- **Problem**: For the lines from the one with "This screenshot has height=726, width=752." to the end of the listing below, both ends included, give an exact copy and nothing more. Do not copy pictures.

»»

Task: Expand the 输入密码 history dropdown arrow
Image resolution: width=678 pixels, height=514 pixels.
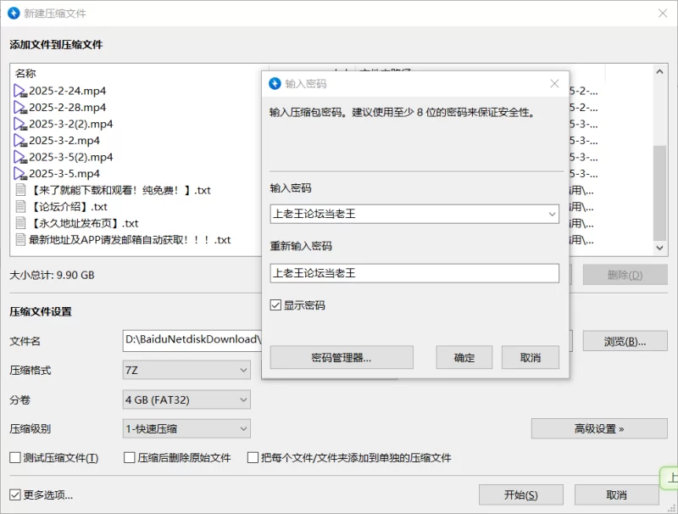Action: (x=552, y=215)
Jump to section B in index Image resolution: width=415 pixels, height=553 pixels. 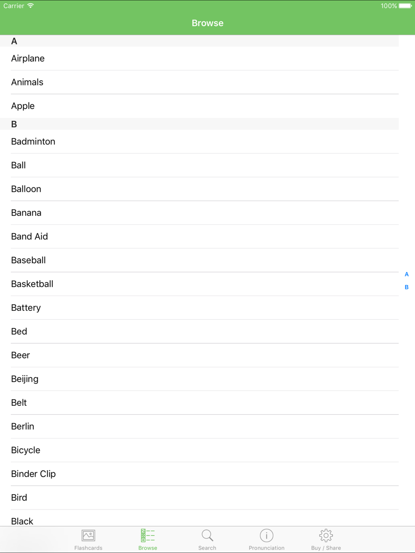point(407,287)
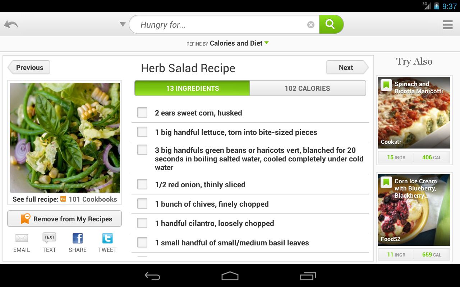Click Remove from My Recipes
460x287 pixels.
pyautogui.click(x=64, y=218)
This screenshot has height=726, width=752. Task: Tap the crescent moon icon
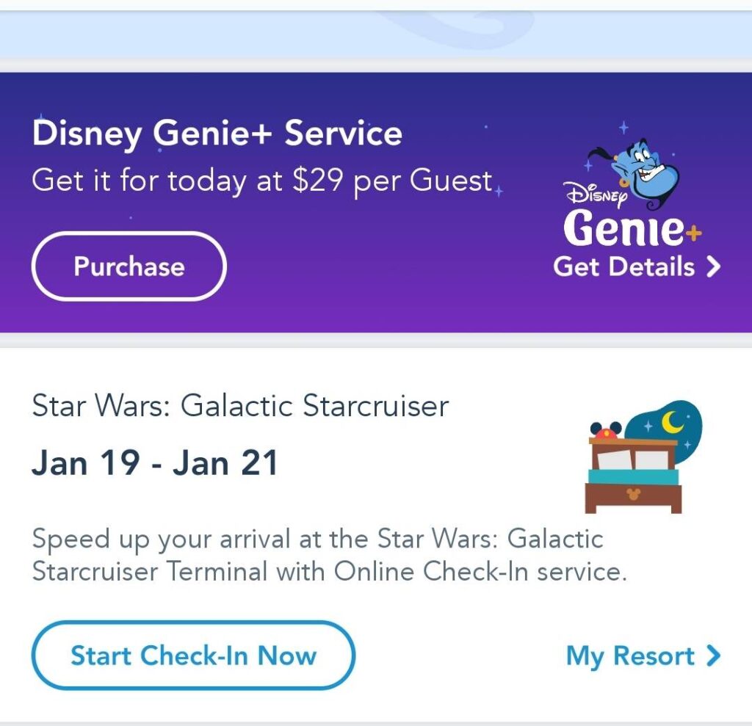pos(674,423)
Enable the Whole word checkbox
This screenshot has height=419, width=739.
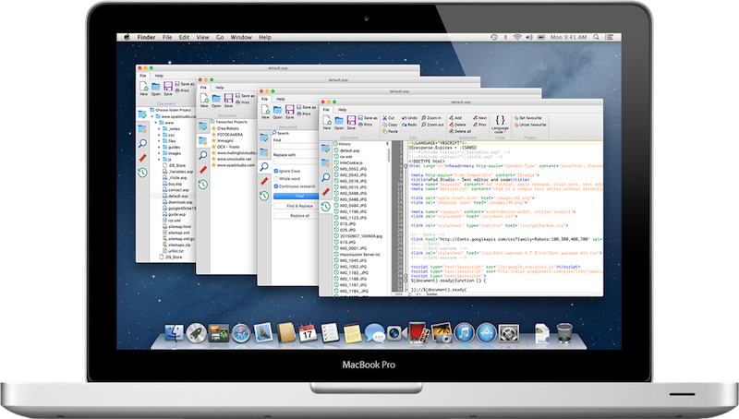point(276,178)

««

- **Response**:
This screenshot has height=726, width=752. Task: Tap the crescent moon icon
pos(674,423)
Enable the Whole word checkbox
This screenshot has height=419, width=739.
point(276,178)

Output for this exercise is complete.